Saved data entries:
'''
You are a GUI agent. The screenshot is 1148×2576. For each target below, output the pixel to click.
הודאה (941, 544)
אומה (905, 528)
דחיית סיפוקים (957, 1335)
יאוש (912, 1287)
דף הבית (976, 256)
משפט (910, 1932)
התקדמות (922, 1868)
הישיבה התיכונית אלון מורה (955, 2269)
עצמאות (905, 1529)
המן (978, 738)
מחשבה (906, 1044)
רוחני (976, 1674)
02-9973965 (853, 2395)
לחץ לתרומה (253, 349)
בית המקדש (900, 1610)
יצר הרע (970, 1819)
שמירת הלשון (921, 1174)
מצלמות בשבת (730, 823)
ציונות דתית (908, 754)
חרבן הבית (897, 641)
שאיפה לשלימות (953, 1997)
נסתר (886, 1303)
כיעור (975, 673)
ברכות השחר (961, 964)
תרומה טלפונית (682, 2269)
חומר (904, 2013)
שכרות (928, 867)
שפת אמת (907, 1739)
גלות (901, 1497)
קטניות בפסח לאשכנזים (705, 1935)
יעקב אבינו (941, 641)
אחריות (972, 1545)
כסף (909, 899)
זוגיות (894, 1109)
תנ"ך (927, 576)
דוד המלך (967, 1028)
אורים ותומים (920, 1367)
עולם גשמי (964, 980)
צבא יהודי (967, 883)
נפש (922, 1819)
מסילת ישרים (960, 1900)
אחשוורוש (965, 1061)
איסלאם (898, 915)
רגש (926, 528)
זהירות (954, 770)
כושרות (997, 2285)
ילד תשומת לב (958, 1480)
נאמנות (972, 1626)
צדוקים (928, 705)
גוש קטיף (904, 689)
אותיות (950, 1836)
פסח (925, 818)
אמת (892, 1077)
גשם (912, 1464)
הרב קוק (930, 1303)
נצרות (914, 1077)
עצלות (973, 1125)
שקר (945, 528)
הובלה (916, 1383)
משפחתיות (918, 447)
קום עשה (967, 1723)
'''
A faithful, word-for-word copy of the data is the expected answer.

You are a GUI agent. The screenshot is 1148×2576. For each target below, output the pixel to click.
הודאה (941, 544)
אומה (905, 528)
דחיית סיפוקים (957, 1335)
יאוש (912, 1287)
דף הבית (976, 256)
משפט (910, 1932)
התקדמות (922, 1868)
הישיבה התיכונית אלון מורה (955, 2269)
עצמאות (905, 1529)
המן (978, 738)
מחשבה (906, 1044)
רוחני (976, 1674)
02-9973965 (853, 2395)
לחץ לתרומה (253, 349)
בית המקדש (900, 1610)
יצר הרע (970, 1819)
שמירת הלשון (921, 1174)
מצלמות בשבת (730, 823)
ציונות דתית (908, 754)
חרבן הבית (897, 641)
שאיפה לשלימות (953, 1997)
נסתר (886, 1303)
כיעור (975, 673)
ברכות השחר (961, 964)
תרומה טלפונית (682, 2269)
חומר (904, 2013)
שכרות (928, 867)
שפת אמת (907, 1739)
גלות (901, 1497)
קטניות בפסח לאשכנזים (705, 1935)
יעקב אבינו (941, 641)
אחריות (972, 1545)
כסף (909, 899)
זוגיות (894, 1109)
תנ"ך (927, 576)
דוד המלך (967, 1028)
אורים ותומים (920, 1367)
עולם גשמי (964, 980)
צבא יהודי (967, 883)
נפש (922, 1819)
מסילת ישרים (960, 1900)
אחשוורוש (965, 1061)
איסלאם (898, 915)
רגש (926, 528)
זהירות (954, 770)
כושרות (997, 2285)
ילד תשומת לב (958, 1480)
נאמנות (972, 1626)
צדוקים (928, 705)
גוש קטיף (904, 689)
אותיות (950, 1836)
פסח (925, 818)
אמת (892, 1077)
גשם (912, 1464)
הרב קוק (930, 1303)
נצרות (914, 1077)
עצלות (973, 1125)
שקר (945, 528)
הובלה (916, 1383)
משפחתיות (918, 447)
קום עשה (967, 1723)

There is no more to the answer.